**TO DO**
Print the lines of the records exactly as they appear, beginning with the line that contains "รหัสช่องสัญญาณ (255, 188)" and continuing through the last line of the records.

====================

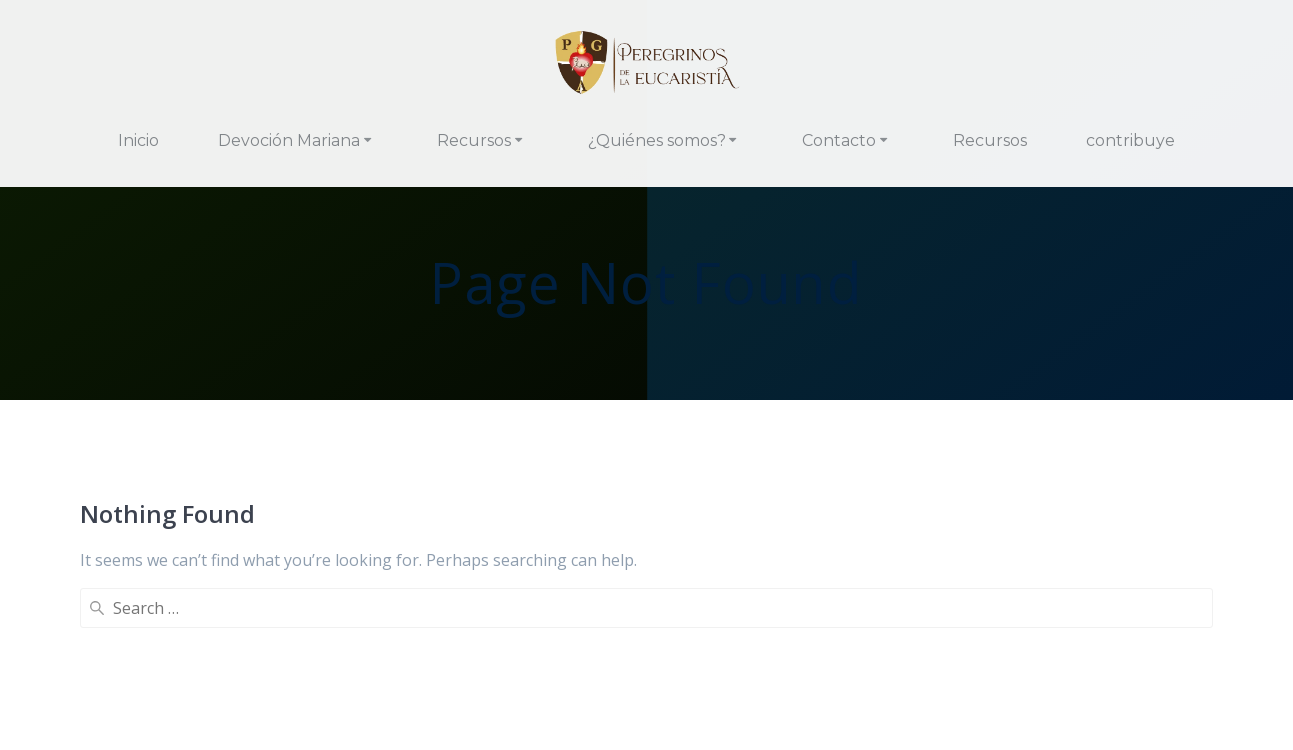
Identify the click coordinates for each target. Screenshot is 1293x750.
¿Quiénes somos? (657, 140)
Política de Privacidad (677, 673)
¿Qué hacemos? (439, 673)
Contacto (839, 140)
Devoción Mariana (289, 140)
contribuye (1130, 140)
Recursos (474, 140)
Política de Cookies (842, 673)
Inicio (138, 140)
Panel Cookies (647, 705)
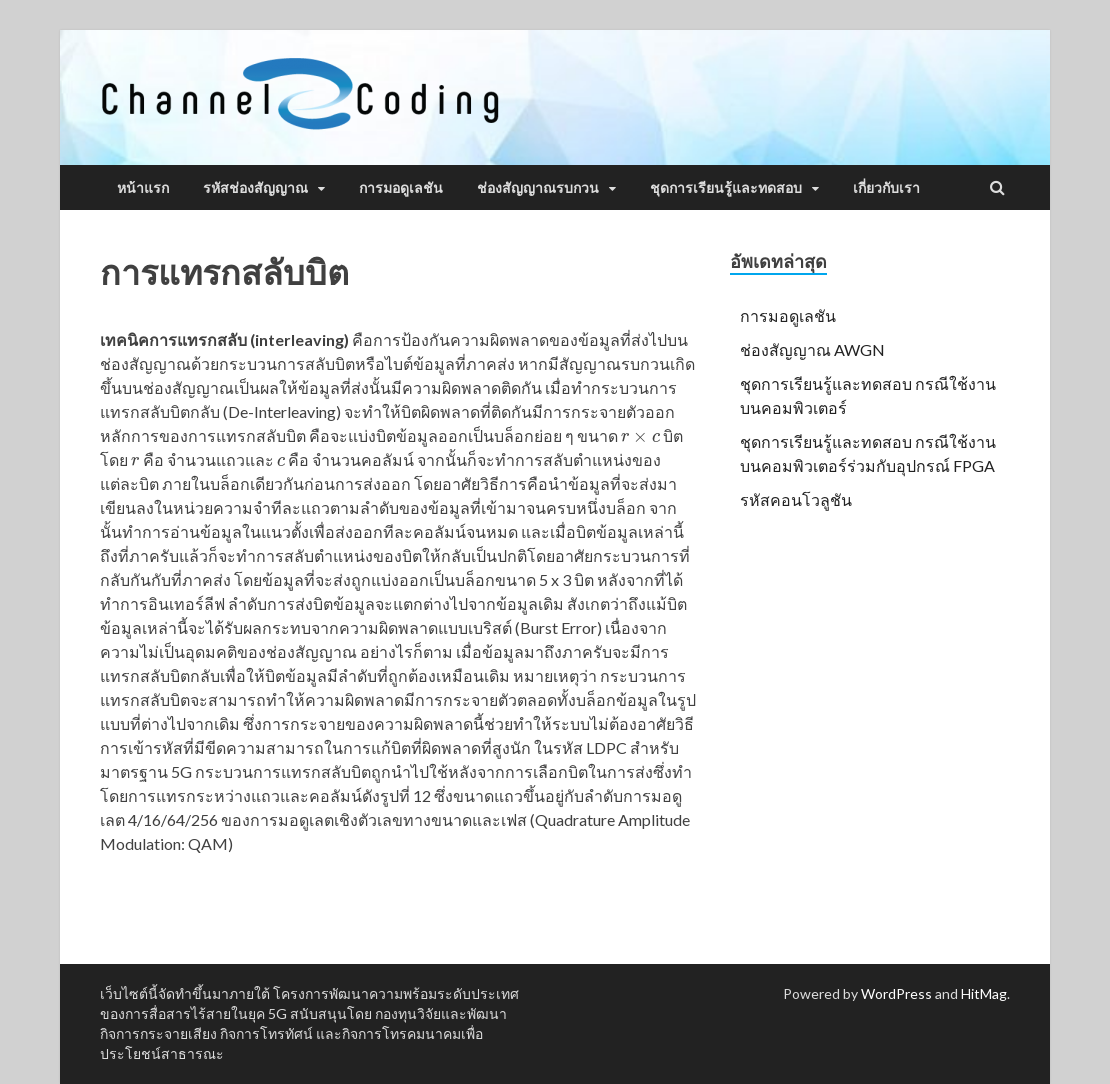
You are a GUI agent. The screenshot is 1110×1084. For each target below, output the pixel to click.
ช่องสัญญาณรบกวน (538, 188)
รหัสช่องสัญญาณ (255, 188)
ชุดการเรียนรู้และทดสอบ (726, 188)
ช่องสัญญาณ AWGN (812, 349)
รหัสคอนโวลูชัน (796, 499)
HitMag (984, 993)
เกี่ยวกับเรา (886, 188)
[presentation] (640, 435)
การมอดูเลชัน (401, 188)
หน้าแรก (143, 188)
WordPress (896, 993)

====================

**TASK OUTPUT**
รหัสช่องสัญญาณ (255, 188)
ชุดการเรียนรู้และทดสอบ (726, 188)
ช่องสัญญาณ AWGN (812, 349)
รหัสคอนโวลูชัน (796, 499)
HitMag (984, 993)
เกี่ยวกับเรา (886, 188)
[presentation] (640, 435)
การมอดูเลชัน (401, 188)
หน้าแรก (143, 188)
WordPress (896, 993)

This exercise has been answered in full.